Salvation is our reintegration into direct communion with God. Our human nature within and without, every aspect of it, is brought into direct communion with God through the incarnation of the Godman.
Salvation also carries the idea of not only being saved but being safe, that is, liberation from the very sense of threat. It speaks of being rescued, which is to be taken out of the danger of destruction, and to be placed in security where we have safety in Christ. This is where we are, it is in whom we are, it is what we have. Jesus Christ is not simply the Saviour of the believer, He is Salvation.
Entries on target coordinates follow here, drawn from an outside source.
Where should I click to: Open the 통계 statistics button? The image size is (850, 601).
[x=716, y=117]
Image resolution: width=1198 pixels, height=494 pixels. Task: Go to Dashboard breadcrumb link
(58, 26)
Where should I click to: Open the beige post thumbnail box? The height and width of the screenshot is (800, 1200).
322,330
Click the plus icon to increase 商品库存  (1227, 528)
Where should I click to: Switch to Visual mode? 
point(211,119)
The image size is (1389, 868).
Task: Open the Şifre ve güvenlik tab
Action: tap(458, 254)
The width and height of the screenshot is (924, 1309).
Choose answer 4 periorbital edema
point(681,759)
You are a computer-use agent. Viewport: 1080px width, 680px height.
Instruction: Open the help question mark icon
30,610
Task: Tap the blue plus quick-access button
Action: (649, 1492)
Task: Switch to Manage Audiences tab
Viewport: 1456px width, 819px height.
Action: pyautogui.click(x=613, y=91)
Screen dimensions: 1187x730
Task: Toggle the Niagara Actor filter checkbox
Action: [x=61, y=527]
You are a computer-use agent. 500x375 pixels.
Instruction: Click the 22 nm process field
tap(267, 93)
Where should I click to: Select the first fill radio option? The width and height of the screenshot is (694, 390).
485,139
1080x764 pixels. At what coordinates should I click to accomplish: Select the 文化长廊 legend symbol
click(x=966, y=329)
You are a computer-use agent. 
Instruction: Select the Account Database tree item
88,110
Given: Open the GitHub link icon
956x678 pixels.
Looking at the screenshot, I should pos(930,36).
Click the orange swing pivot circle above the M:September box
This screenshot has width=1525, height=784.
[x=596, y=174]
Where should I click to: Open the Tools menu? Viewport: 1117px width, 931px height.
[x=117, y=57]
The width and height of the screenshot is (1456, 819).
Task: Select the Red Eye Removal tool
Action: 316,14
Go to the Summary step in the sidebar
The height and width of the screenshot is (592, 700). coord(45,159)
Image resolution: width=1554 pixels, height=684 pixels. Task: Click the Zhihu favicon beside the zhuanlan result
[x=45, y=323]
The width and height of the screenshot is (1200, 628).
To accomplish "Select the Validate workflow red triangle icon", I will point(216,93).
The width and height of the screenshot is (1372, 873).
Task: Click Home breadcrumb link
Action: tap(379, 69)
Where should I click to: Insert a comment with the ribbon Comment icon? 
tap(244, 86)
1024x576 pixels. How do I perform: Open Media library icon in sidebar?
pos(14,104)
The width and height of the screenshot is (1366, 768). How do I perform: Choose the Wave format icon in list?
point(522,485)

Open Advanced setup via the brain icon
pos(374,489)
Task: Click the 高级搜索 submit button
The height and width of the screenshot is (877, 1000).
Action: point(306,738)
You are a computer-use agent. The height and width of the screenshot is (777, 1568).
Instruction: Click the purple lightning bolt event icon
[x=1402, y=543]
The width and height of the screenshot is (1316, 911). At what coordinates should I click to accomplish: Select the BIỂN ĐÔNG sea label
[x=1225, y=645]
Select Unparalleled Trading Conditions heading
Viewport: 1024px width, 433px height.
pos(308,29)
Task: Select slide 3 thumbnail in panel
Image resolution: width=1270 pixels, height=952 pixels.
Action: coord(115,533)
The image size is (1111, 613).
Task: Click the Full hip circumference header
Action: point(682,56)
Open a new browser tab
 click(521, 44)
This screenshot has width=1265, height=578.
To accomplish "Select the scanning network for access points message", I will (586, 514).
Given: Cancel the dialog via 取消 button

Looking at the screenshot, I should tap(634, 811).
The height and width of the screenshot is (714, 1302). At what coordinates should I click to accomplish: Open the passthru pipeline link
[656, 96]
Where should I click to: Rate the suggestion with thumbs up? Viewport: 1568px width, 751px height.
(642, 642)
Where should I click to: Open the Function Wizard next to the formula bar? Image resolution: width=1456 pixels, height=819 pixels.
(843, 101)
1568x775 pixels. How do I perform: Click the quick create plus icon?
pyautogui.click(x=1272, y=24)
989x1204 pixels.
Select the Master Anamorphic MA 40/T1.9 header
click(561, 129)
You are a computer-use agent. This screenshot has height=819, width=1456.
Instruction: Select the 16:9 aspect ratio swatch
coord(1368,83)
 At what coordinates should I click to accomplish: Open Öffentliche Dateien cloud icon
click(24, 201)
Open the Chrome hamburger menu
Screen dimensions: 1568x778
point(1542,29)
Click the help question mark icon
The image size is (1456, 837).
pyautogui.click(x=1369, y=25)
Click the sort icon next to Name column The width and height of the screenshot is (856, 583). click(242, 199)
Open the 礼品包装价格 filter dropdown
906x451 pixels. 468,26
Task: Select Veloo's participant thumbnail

“In Christ” a signature statement of the Apostle Paul is used 144 times to describe what He has done with us. We are certified as being with Him, in Him, through Him. We are conformed, that is to say, we are jointly formed. We have been brought into what God has eternally intended for us to be. We are exhibited as God’s intention in Christ. You are the child God has always wanted.
Salvation is beyond being saved from an adverse consequence. The mission of Christ is not the footnote of Adam’s fall. Jesus Christ is not God’s plan B, activated after His failure to establish a relationship with humanity in Adam. Nothing was planned in Adam in the first place. Christ is the Substance, and Adam is the shadow. If we are viewing Christ’s saving act simply in terms of Him coming to undo the fall or undo what Adam did, we are still not perceiving salvation with an accurate Christian frame of mind.
Salvation refers to not only what we are saved or rescued from, it speaks of that which we are appointed to. It refers to there being an “arche”, an origin, and a “telos”, a consummate end, for which we are brought into being. And once the “arche” which marks the beginning of a thing is brought to its “telos”, it is described as being saved. That which we have been appointed unto, what He saved us for, exceeds what He saved us from. We have been brought into a union of being with the Son of God.
One of the analogies of union is presented by Christ in John 15 which is the Upper Room discourse.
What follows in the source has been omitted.